On the other hand, an editorial writer for another publication (whose name escapes me now) thinks this kind of thinking is just Democrat gloating over the mess those darned Republicans have made. He calls it the flip side of the Republican gloating during the heyday of Newt Gingrich, and those eight years of you-know-who that just ended last month.

This doesn't feel like gloating, though. In order to gloat, you have to be standing outside the mess looking in. Unfortunately, there's no ground to stand on right now that is outside this global mess. If you're going to indulge in schadenfreude, there has to be some freude. Otherwise, it's just schade, and we're all pretty much knee-deep in schade right now and sinking fast. No, this feels more like Jeremiah warning of dire things and getting thrown down a well for his efforts. Jeremiah was just as broken-hearted as everyone else when he turned out to be right.

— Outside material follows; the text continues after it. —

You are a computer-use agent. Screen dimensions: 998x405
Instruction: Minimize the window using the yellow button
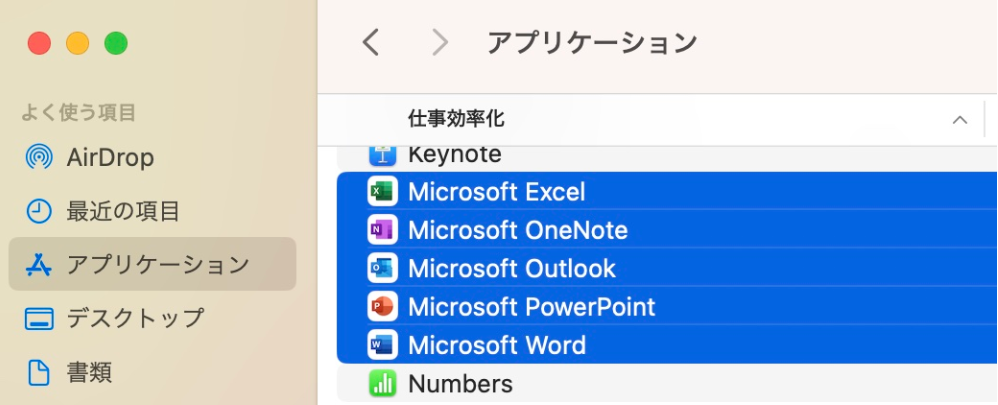[x=77, y=43]
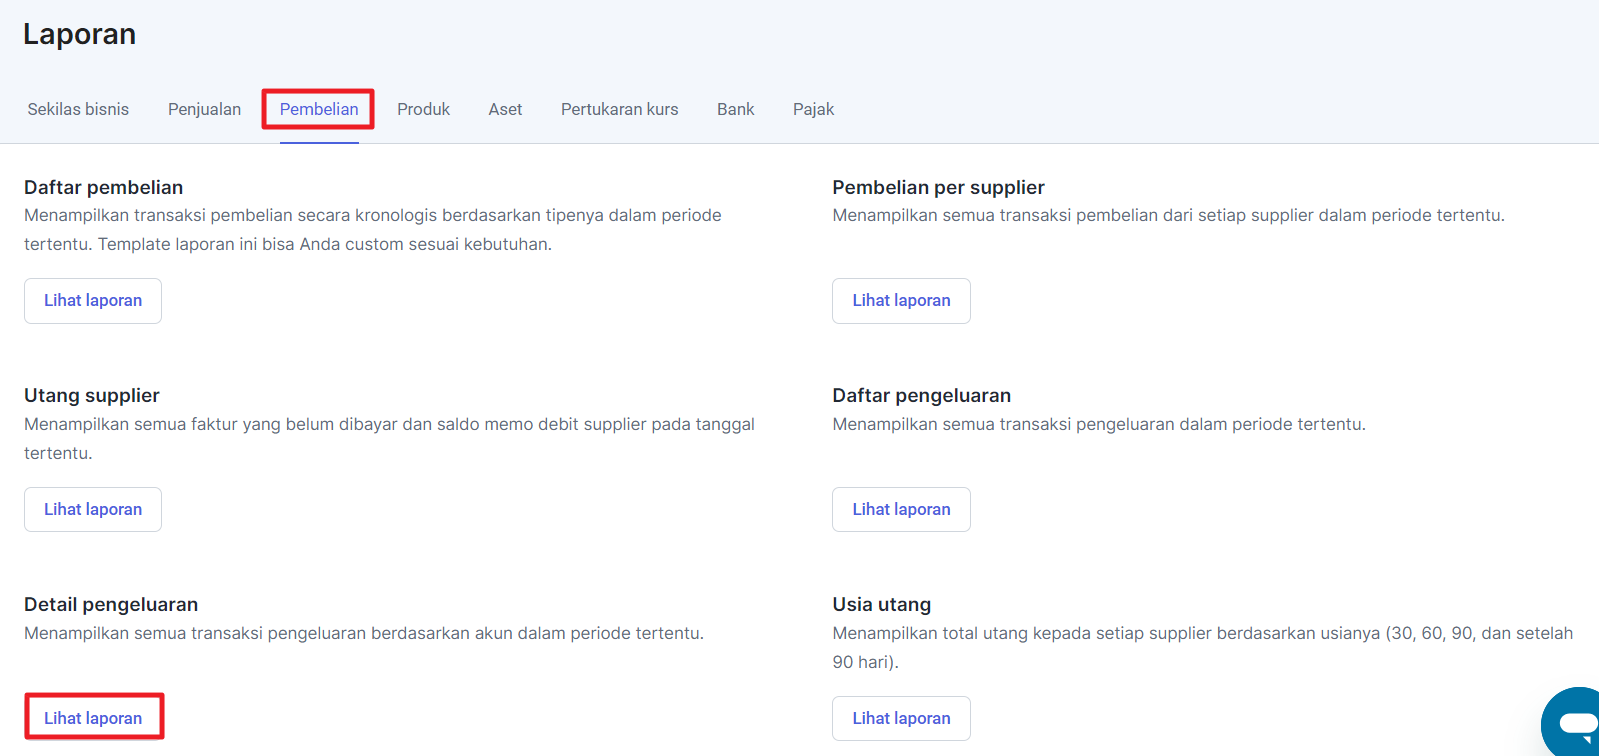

We still have a few die-hards on both sides of the aisle in Congress and on the talk radio shows (and apparently one guy who is keeping my sister's print shop afloat by spending scads of money printing up anti-Obama stickers). They throw parties when they are up and throw tantrums when they are down. Most of the rest of us are rolling up our sleeves and picking up our mops and buckets. We were right, we saw this coming, you didn't listen, but we're all in this mess together, so we might as well start cleaning things up. Maybe you'll listen next time, but we rather doubt it.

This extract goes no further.